Shwe Baw Kyune

L'avis de l'auteur Lonely Planet

monastère bouddhique

Au premier coup d’œil, ce monastère semble dater du XXe siècle. Les historiens affirment qu’il fut bâti au XIIIe siècle, tandis que des récits monastiques font remonter sa fondation à deux millénaires, quand un prince indien apporta sept fragments d’os sacrés du Bouddha. Ils sont désormais encastrés dans des statuettes du Bouddha, surchargées de feuilles d’or au fil des siècles. D’une valeur inestimable, elles constituent le principal trésor (dattaw) du monastère.

Pour les non-bouddhistes, le monastère est bien plus intéressant pour son ensemble de plus de 7 000 stupas, anciens et modernes, regroupés à la pointe est de l’île.

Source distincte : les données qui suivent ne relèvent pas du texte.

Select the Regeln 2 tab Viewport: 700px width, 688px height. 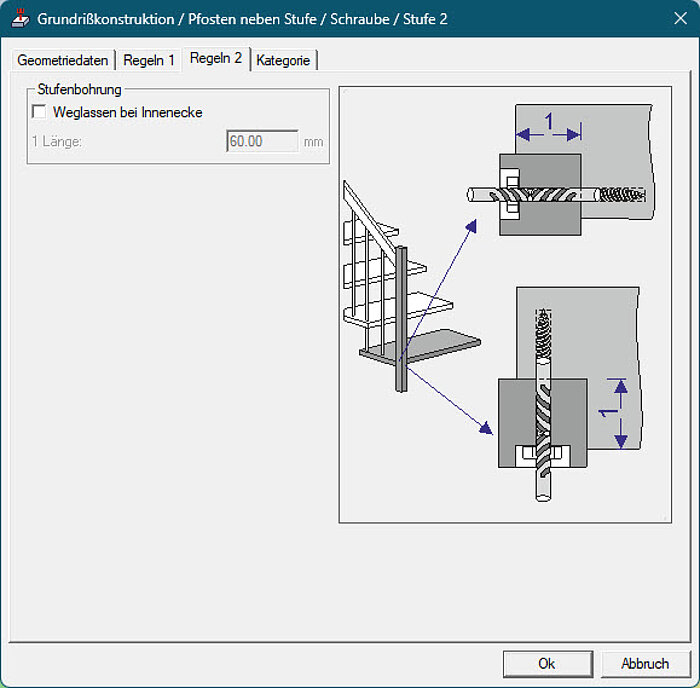[x=216, y=58]
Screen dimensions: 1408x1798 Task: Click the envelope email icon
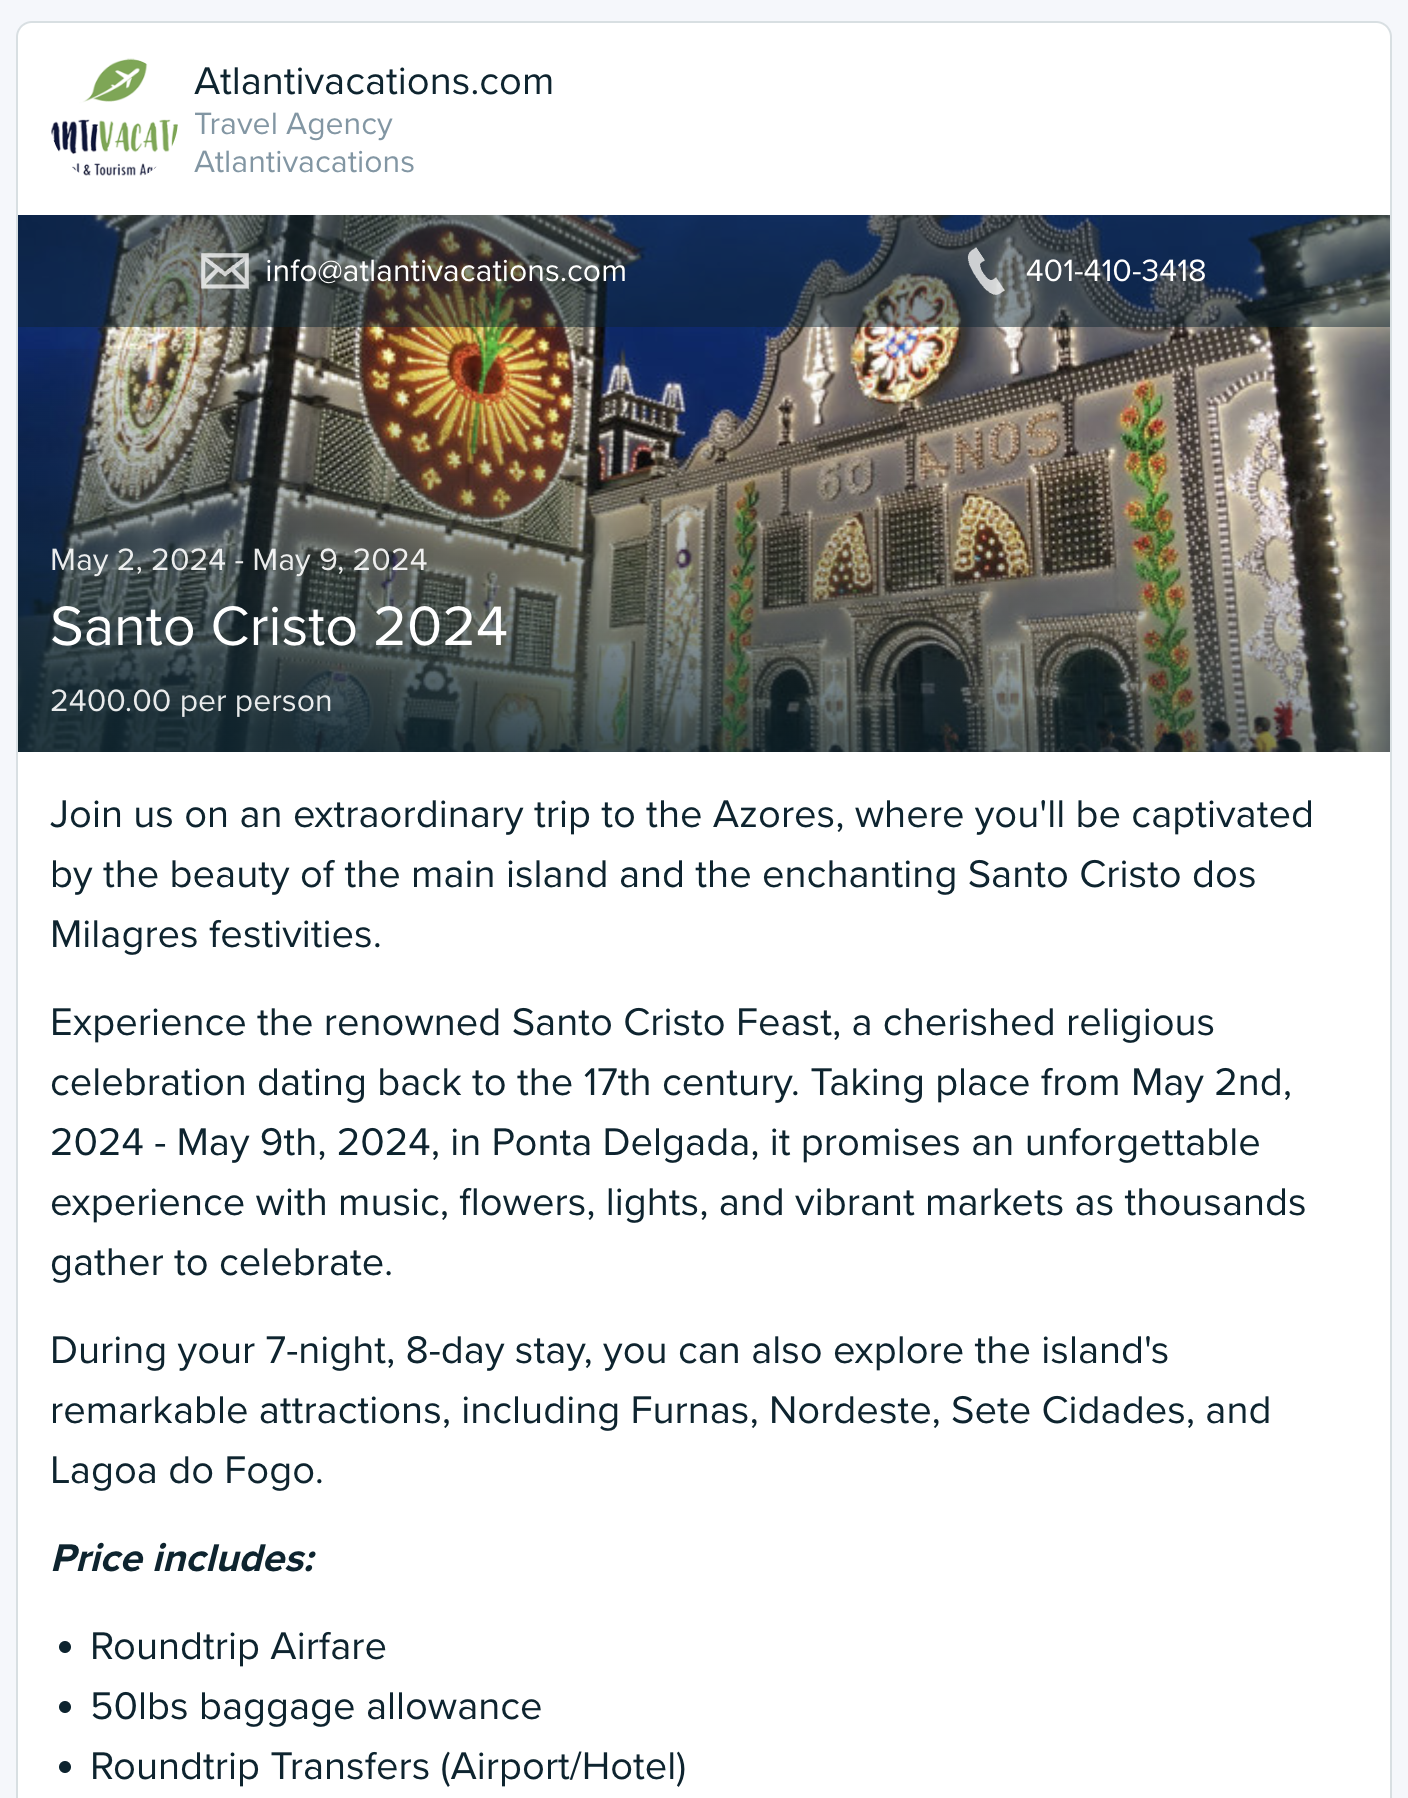pyautogui.click(x=225, y=271)
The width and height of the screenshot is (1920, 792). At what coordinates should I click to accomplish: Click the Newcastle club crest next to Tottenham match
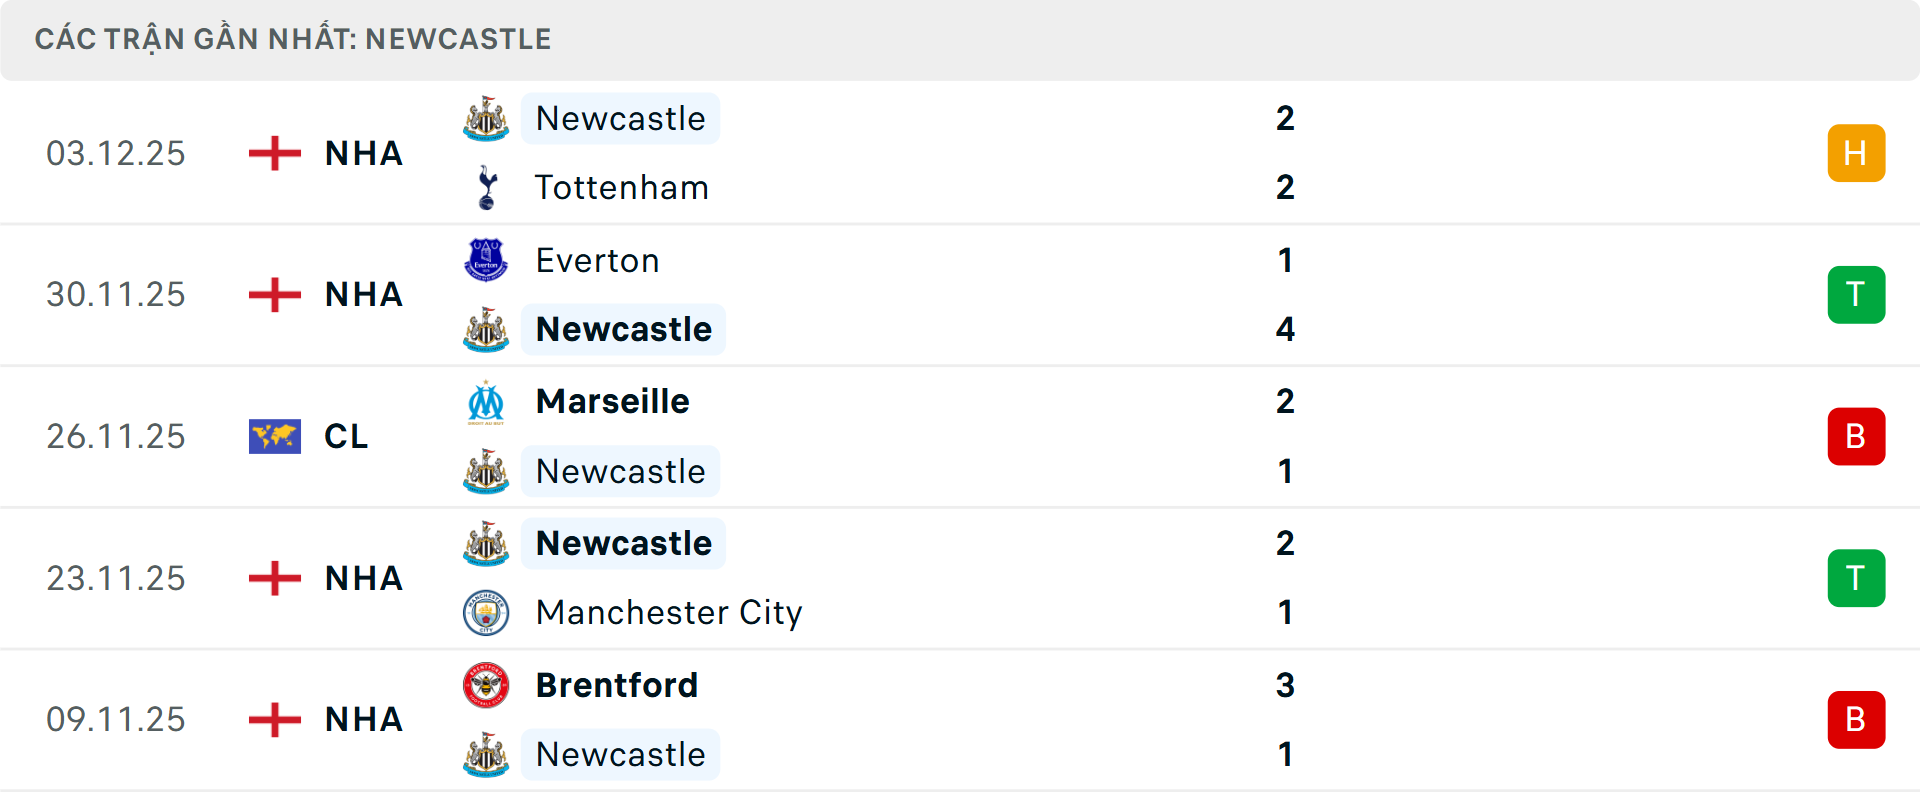[486, 118]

Certains sont chaulés, d’autres dorés, et beaucoup se résument à des tas de briques, avec quelques traces de détails en stuc. Presque tous ont été envahis par la végétation pendant des années, tels les temples d’Angkor. Les broussailles ont été coupées, mais explorer pieds nus les stupas excentrés reste très inconfortable en raison des herbes et des épines (emportez vos sandales).

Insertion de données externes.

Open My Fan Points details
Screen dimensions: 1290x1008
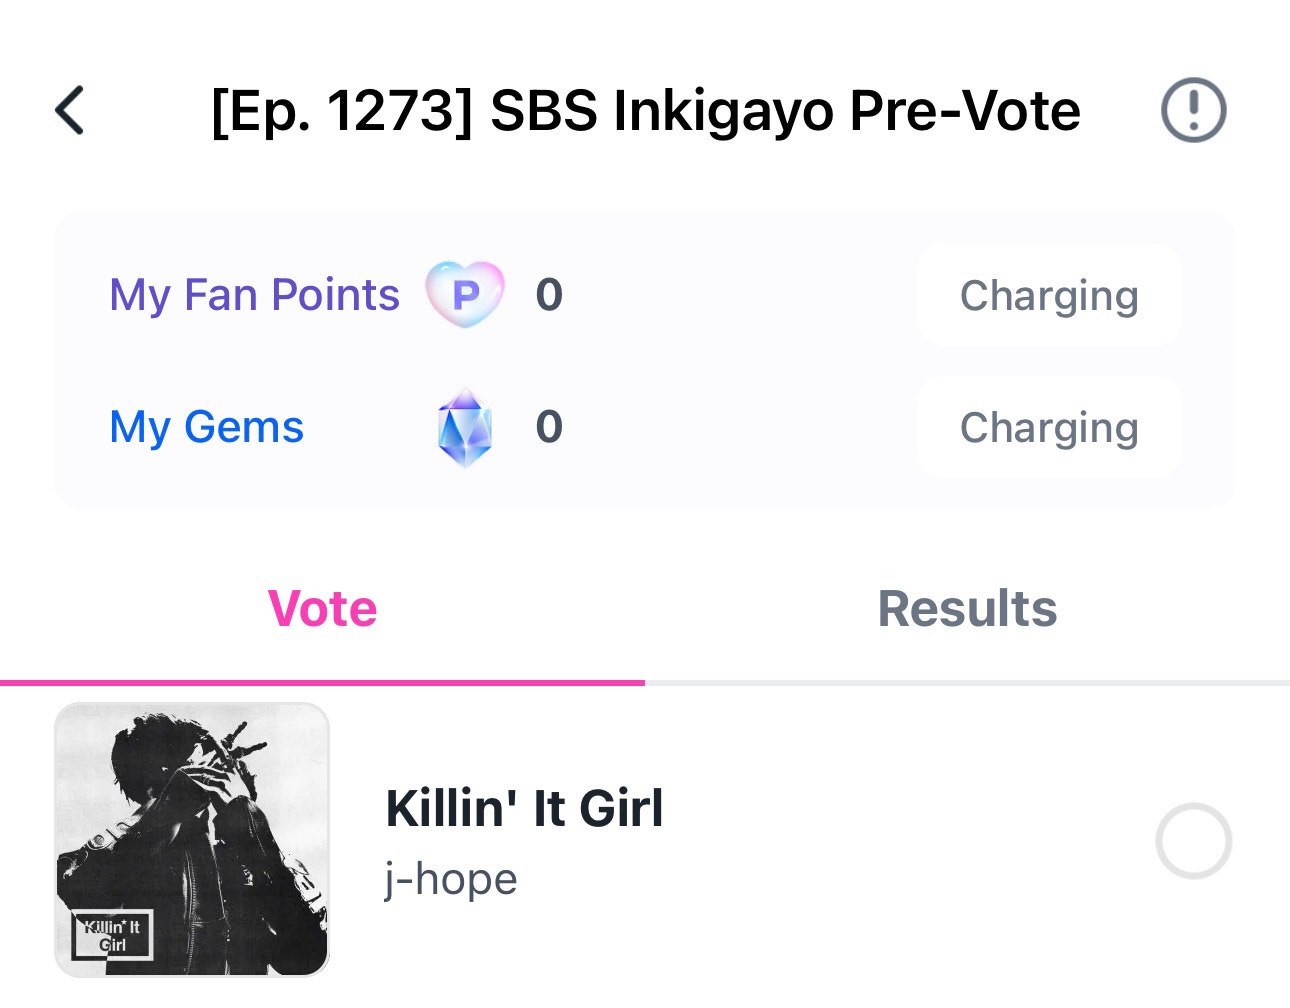coord(254,294)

Des dizaines de petites statues du Bouddha et des lions en brique et stuc se cachent çà et là. Une série de pyatthat (tours à multiples degrés), autour du stupa central doré du monastère, rend le site encore plus photogénique. L’île elle-même, avec un village de maisons sur pilotis ombragées d’arbres, séduit par sa tranquillité. Une grande fête a lieu durant la semaine qui précède la pleine lune de Tabaung.